Les femmes au cœur des interventions de protection sociale : de véritables agents de changement

Hafadhoiti Madi Bounou court après ses chèvres dans la petite cour arrière de sa maison. Cette mère de quatre enfants ne s'attendait pas à ce que son élevage de chèvres, qu'elle a lancé il y a 18 mois, connaisse un tel succès. Hafadhoiti est l'une des bénéficiaires du programme du Fonds de redressement socio-économique lancé en 2020 pour une période de trois ans et financé par la Banque mondiale dans le cadre du projet de filets sociaux de sécurité. Avec Hafadhoiti, 10 000 autres ménages des trois îles des Comores (Grandes Comores, Anjouan et Mohéli) ont bénéficié du fonds de redressement. Plus de 2 000 ménages ont choisi l'élevage de chèvres comme Hafadhoiti, 2 700 gèrent des épiceries communautaires, 2 000 ménages ont décidé d'investir dans la production alimentaire et 193 ménages travaillent dans la confection.

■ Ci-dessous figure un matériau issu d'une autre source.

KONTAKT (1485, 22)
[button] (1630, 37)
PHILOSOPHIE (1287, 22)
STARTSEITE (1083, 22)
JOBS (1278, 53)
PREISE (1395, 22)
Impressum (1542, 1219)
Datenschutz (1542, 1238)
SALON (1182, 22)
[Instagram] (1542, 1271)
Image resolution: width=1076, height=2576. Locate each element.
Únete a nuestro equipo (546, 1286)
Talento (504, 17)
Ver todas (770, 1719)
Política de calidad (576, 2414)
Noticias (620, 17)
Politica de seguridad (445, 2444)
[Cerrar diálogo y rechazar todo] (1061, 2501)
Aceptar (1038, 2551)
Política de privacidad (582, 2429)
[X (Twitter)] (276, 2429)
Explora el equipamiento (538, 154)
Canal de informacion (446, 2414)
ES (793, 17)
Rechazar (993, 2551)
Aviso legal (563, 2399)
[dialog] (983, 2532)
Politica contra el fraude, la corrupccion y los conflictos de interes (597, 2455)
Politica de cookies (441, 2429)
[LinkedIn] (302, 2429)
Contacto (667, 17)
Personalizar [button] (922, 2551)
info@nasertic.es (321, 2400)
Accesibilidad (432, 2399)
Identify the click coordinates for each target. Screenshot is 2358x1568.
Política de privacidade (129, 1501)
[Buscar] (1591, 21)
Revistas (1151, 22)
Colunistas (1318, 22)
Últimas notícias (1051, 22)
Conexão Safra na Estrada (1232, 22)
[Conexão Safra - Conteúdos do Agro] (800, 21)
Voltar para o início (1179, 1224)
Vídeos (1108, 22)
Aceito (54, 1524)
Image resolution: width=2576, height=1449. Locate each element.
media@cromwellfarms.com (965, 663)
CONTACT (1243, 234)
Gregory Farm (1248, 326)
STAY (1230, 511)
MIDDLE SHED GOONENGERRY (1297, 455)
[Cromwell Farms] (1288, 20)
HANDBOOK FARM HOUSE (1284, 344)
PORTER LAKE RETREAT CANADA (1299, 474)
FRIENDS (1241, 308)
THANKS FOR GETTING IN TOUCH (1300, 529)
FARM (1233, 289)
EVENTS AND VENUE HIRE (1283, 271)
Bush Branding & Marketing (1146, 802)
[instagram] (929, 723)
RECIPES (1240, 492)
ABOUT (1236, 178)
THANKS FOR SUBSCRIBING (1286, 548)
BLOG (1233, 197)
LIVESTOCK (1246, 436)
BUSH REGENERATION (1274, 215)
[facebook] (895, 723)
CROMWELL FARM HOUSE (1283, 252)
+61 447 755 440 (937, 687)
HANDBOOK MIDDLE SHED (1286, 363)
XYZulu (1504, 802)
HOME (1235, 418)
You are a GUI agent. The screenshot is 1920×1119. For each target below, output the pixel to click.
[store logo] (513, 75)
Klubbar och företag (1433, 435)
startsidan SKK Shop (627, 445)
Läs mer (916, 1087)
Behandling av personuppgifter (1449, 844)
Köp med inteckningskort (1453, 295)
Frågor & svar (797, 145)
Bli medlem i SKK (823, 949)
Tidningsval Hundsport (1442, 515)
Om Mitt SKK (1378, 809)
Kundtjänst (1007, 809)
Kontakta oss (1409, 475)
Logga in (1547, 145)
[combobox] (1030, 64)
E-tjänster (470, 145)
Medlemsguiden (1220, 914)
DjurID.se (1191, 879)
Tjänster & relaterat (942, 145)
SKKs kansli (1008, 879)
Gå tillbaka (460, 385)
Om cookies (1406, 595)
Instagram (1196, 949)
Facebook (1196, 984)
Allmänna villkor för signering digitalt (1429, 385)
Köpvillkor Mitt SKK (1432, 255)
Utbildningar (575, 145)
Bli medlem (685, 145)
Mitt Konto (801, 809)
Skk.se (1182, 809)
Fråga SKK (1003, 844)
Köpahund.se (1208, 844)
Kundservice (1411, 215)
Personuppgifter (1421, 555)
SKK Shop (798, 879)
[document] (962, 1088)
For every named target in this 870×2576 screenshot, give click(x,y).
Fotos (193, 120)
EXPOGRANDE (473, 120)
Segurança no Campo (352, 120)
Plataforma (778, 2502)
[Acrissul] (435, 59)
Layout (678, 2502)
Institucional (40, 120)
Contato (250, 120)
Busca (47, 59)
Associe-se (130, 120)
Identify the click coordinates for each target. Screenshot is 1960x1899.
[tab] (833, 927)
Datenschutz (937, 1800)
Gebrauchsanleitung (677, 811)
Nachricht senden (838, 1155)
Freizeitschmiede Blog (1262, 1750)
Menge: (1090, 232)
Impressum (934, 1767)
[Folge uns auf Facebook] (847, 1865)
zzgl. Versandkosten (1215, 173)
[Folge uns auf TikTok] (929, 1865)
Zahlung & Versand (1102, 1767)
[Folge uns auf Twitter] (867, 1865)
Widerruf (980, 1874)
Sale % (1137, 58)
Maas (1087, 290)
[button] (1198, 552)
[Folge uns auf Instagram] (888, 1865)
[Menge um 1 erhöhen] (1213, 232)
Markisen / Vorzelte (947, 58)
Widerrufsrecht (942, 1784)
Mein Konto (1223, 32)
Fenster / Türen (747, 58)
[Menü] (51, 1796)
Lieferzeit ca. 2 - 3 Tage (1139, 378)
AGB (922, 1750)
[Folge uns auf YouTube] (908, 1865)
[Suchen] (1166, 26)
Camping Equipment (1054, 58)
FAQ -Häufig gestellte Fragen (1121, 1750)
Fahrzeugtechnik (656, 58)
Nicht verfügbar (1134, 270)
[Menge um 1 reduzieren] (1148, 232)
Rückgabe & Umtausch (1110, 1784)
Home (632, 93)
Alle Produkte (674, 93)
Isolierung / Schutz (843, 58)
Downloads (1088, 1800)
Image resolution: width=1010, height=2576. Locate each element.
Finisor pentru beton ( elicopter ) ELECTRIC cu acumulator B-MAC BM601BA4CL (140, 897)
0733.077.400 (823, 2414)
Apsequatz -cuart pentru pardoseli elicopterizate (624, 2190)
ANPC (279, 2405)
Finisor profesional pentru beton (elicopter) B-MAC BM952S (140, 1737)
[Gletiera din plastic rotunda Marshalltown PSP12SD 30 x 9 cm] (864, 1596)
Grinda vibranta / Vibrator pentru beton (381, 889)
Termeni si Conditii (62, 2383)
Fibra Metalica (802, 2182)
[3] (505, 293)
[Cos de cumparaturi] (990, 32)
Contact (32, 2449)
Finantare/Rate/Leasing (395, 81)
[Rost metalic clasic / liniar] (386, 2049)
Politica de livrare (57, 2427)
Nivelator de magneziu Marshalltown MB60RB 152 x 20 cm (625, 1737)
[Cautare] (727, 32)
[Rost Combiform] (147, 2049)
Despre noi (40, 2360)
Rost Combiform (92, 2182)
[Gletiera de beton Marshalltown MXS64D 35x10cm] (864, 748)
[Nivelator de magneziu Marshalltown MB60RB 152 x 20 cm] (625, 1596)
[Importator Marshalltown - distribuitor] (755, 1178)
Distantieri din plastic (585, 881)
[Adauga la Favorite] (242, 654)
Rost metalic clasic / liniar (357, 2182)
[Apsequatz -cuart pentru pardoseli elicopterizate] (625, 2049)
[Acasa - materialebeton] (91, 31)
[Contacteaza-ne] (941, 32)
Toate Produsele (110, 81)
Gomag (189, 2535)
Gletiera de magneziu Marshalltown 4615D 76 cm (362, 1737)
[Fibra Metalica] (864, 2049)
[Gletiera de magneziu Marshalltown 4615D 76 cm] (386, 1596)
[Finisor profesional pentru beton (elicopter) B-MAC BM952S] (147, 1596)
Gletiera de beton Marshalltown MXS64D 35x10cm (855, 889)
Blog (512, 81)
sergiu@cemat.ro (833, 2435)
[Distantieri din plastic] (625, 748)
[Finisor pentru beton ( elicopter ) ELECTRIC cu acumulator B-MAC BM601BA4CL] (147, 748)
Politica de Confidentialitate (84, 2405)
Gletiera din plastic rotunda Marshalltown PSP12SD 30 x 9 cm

En août 2021, Hafadhoiti a reçu 315 000 francs comoriens, soit l'équivalent de 680 dollars, pour démarrer son projet. Grâce à ce financement, elle a pu acheter trois chèvres femelles et a été formée par le programme aux techniques d’élevage caprin. Aujourd'hui, elle possède 15 chèvres, dont trois qu'elle a récemment vendues pour financer les frais d'inscription de son fils à l'université.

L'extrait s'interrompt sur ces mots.